[DATASET EXCERPTS — start]
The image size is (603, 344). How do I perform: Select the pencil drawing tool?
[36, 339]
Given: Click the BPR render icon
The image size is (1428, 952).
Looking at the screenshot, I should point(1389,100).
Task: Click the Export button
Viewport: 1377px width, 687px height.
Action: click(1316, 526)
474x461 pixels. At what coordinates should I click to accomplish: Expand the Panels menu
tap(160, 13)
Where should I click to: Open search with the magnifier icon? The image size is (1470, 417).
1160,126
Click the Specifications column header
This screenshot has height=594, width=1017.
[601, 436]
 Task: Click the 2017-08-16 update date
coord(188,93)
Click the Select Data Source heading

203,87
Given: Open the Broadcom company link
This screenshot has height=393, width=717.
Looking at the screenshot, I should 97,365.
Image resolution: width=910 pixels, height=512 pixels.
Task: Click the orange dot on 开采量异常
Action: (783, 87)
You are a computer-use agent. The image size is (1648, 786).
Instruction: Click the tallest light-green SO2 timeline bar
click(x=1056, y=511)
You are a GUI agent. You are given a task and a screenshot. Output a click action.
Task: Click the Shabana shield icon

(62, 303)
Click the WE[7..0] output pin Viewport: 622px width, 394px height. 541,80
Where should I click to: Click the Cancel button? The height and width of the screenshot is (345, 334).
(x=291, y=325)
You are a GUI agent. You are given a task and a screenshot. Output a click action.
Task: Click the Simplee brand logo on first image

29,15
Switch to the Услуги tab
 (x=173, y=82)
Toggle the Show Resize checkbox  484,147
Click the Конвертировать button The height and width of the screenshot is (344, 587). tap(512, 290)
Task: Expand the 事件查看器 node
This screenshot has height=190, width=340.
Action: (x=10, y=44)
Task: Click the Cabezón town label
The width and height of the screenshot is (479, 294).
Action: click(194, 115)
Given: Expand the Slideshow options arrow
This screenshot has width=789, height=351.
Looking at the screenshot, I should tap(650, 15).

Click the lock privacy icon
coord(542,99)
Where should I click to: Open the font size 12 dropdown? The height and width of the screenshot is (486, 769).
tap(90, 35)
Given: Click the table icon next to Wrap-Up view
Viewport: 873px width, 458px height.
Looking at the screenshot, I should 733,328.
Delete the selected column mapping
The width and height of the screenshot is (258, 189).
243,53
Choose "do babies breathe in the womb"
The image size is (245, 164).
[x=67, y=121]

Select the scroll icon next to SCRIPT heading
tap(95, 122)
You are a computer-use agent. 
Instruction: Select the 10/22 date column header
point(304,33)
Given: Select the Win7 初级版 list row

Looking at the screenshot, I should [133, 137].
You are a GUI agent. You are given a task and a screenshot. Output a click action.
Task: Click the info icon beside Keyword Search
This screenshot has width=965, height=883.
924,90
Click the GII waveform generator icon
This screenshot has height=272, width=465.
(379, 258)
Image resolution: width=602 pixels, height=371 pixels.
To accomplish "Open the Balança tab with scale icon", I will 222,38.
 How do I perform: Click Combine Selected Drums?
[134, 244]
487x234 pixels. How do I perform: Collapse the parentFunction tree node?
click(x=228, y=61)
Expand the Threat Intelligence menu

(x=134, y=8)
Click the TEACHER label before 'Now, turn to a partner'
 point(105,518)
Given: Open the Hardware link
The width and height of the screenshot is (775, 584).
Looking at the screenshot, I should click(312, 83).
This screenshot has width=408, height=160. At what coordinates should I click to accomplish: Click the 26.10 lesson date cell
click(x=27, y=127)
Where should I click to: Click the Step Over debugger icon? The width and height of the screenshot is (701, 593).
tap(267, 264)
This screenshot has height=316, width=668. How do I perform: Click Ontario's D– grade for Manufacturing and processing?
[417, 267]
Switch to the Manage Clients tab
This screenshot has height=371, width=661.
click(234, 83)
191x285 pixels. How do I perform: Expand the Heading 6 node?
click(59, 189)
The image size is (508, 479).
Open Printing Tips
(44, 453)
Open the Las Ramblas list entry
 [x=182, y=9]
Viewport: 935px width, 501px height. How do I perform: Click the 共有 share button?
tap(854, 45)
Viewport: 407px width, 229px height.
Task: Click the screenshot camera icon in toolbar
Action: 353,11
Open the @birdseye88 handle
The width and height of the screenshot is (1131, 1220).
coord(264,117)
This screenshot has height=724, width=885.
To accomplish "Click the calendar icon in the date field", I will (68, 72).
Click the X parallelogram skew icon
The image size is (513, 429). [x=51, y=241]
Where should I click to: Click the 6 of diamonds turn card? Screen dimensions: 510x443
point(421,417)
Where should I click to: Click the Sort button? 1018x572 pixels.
[DATASET EXCERPTS — finish]
__EXERCISE REQUIREMENTS__. In your answer, repeat each line of the material word for word.

__TASK ANSWER__.
The image size is (603, 344). How do I perform: Select the pencil drawing tool?
[36, 339]
Given: Click the BPR render icon
The image size is (1428, 952).
Looking at the screenshot, I should point(1389,100).
Task: Click the Export button
Viewport: 1377px width, 687px height.
Action: click(1316, 526)
474x461 pixels. At what coordinates should I click to accomplish: Expand the Panels menu
tap(160, 13)
Where should I click to: Open search with the magnifier icon? The image size is (1470, 417).
1160,126
Click the Specifications column header
This screenshot has height=594, width=1017.
[601, 436]
 Task: Click the 2017-08-16 update date
coord(188,93)
Click the Select Data Source heading

203,87
Given: Open the Broadcom company link
This screenshot has height=393, width=717.
Looking at the screenshot, I should 97,365.
Image resolution: width=910 pixels, height=512 pixels.
Task: Click the orange dot on 开采量异常
Action: (783, 87)
You are a computer-use agent. The image size is (1648, 786).
Instruction: Click the tallest light-green SO2 timeline bar
click(x=1056, y=511)
You are a GUI agent. You are given a task and a screenshot. Output a click action.
Task: Click the Shabana shield icon

(62, 303)
Click the WE[7..0] output pin Viewport: 622px width, 394px height. 541,80
Where should I click to: Click the Cancel button? The height and width of the screenshot is (345, 334).
(x=291, y=325)
You are a GUI agent. You are given a task and a screenshot. Output a click action.
Task: Click the Simplee brand logo on first image

29,15
Switch to the Услуги tab
 (x=173, y=82)
Toggle the Show Resize checkbox  484,147
Click the Конвертировать button The height and width of the screenshot is (344, 587). tap(512, 290)
Task: Expand the 事件查看器 node
This screenshot has height=190, width=340.
Action: (x=10, y=44)
Task: Click the Cabezón town label
The width and height of the screenshot is (479, 294).
Action: click(194, 115)
Given: Expand the Slideshow options arrow
This screenshot has width=789, height=351.
Looking at the screenshot, I should tap(650, 15).

Click the lock privacy icon
coord(542,99)
Where should I click to: Open the font size 12 dropdown? The height and width of the screenshot is (486, 769).
tap(90, 35)
Given: Click the table icon next to Wrap-Up view
Viewport: 873px width, 458px height.
Looking at the screenshot, I should 733,328.
Delete the selected column mapping
The width and height of the screenshot is (258, 189).
243,53
Choose "do babies breathe in the womb"
The image size is (245, 164).
[x=67, y=121]

Select the scroll icon next to SCRIPT heading
tap(95, 122)
You are a computer-use agent. 
Instruction: Select the 10/22 date column header
point(304,33)
Given: Select the Win7 初级版 list row

Looking at the screenshot, I should [133, 137].
You are a GUI agent. You are given a task and a screenshot. Output a click action.
Task: Click the info icon beside Keyword Search
This screenshot has width=965, height=883.
924,90
Click the GII waveform generator icon
This screenshot has height=272, width=465.
(379, 258)
Image resolution: width=602 pixels, height=371 pixels.
To accomplish "Open the Balança tab with scale icon", I will 222,38.
 How do I perform: Click Combine Selected Drums?
[134, 244]
487x234 pixels. How do I perform: Collapse the parentFunction tree node?
click(x=228, y=61)
Expand the Threat Intelligence menu

(x=134, y=8)
Click the TEACHER label before 'Now, turn to a partner'
 point(105,518)
Given: Open the Hardware link
The width and height of the screenshot is (775, 584).
Looking at the screenshot, I should click(312, 83).
This screenshot has width=408, height=160. At what coordinates should I click to accomplish: Click the 26.10 lesson date cell
click(x=27, y=127)
Where should I click to: Click the Step Over debugger icon? The width and height of the screenshot is (701, 593).
tap(267, 264)
This screenshot has height=316, width=668. How do I perform: Click Ontario's D– grade for Manufacturing and processing?
[417, 267]
Switch to the Manage Clients tab
This screenshot has height=371, width=661.
click(234, 83)
191x285 pixels. How do I perform: Expand the Heading 6 node?
click(59, 189)
The image size is (508, 479).
Open Printing Tips
(44, 453)
Open the Las Ramblas list entry
 [x=182, y=9]
Viewport: 935px width, 501px height. How do I perform: Click the 共有 share button?
tap(854, 45)
Viewport: 407px width, 229px height.
Task: Click the screenshot camera icon in toolbar
Action: 353,11
Open the @birdseye88 handle
The width and height of the screenshot is (1131, 1220).
coord(264,117)
This screenshot has height=724, width=885.
To accomplish "Click the calendar icon in the date field", I will (68, 72).
Click the X parallelogram skew icon
The image size is (513, 429). [x=51, y=241]
Where should I click to: Click the 6 of diamonds turn card? Screen dimensions: 510x443
point(421,417)
Where should I click to: Click the Sort button? 1018x572 pixels.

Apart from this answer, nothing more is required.